__What the task requires__: Down to the last line, repeat the data below exactly.
[Opening Listed entries section]
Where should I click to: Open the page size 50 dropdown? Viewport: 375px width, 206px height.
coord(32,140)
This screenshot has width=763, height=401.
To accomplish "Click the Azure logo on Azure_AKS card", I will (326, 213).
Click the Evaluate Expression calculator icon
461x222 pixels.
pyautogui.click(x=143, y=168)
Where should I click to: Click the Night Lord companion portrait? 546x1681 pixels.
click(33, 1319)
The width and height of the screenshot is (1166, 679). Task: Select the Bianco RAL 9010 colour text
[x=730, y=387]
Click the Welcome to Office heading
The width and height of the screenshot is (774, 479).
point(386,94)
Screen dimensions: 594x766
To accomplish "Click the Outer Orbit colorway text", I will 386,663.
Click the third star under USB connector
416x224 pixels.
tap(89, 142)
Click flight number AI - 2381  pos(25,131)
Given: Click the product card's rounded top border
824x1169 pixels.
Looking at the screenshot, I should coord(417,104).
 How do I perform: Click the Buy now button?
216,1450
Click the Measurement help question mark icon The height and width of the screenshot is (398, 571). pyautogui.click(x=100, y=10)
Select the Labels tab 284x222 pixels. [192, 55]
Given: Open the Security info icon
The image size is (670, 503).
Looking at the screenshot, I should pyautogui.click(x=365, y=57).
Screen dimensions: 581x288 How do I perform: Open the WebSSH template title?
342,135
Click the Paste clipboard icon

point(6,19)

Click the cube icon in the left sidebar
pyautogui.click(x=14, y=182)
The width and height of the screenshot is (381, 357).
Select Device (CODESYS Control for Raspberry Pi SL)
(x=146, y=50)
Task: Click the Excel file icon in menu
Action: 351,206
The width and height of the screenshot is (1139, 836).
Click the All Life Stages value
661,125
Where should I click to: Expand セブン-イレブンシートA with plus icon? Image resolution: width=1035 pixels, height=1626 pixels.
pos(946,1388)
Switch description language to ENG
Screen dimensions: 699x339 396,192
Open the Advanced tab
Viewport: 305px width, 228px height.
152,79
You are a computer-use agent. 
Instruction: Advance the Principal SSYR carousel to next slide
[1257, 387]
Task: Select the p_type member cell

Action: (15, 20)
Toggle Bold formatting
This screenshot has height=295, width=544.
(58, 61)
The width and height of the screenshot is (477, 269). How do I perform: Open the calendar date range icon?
[Closing Listed entries section]
__Task solution__:
Where should I click to: Open the page size 50 dropdown? Viewport: 375px width, 206px height.
coord(32,140)
This screenshot has width=763, height=401.
To accomplish "Click the Azure logo on Azure_AKS card", I will (326, 213).
Click the Evaluate Expression calculator icon
461x222 pixels.
pyautogui.click(x=143, y=168)
Where should I click to: Click the Night Lord companion portrait? 546x1681 pixels.
click(33, 1319)
The width and height of the screenshot is (1166, 679). Task: Select the Bianco RAL 9010 colour text
[x=730, y=387]
Click the Welcome to Office heading
The width and height of the screenshot is (774, 479).
point(386,94)
Screen dimensions: 594x766
To accomplish "Click the Outer Orbit colorway text", I will 386,663.
Click the third star under USB connector
416x224 pixels.
tap(89, 142)
Click flight number AI - 2381  pos(25,131)
Given: Click the product card's rounded top border
824x1169 pixels.
Looking at the screenshot, I should coord(417,104).
 How do I perform: Click the Buy now button?
216,1450
Click the Measurement help question mark icon The height and width of the screenshot is (398, 571). pyautogui.click(x=100, y=10)
Select the Labels tab 284x222 pixels. [192, 55]
Given: Open the Security info icon
The image size is (670, 503).
Looking at the screenshot, I should pyautogui.click(x=365, y=57).
Screen dimensions: 581x288 How do I perform: Open the WebSSH template title?
342,135
Click the Paste clipboard icon

point(6,19)

Click the cube icon in the left sidebar
pyautogui.click(x=14, y=182)
The width and height of the screenshot is (381, 357).
Select Device (CODESYS Control for Raspberry Pi SL)
(x=146, y=50)
Task: Click the Excel file icon in menu
Action: 351,206
The width and height of the screenshot is (1139, 836).
Click the All Life Stages value
661,125
Where should I click to: Expand セブン-イレブンシートA with plus icon? Image resolution: width=1035 pixels, height=1626 pixels.
pos(946,1388)
Switch description language to ENG
Screen dimensions: 699x339 396,192
Open the Advanced tab
Viewport: 305px width, 228px height.
152,79
You are a computer-use agent. 
Instruction: Advance the Principal SSYR carousel to next slide
[1257, 387]
Task: Select the p_type member cell

Action: (15, 20)
Toggle Bold formatting
This screenshot has height=295, width=544.
(58, 61)
The width and height of the screenshot is (477, 269). How do I perform: Open the calendar date range icon?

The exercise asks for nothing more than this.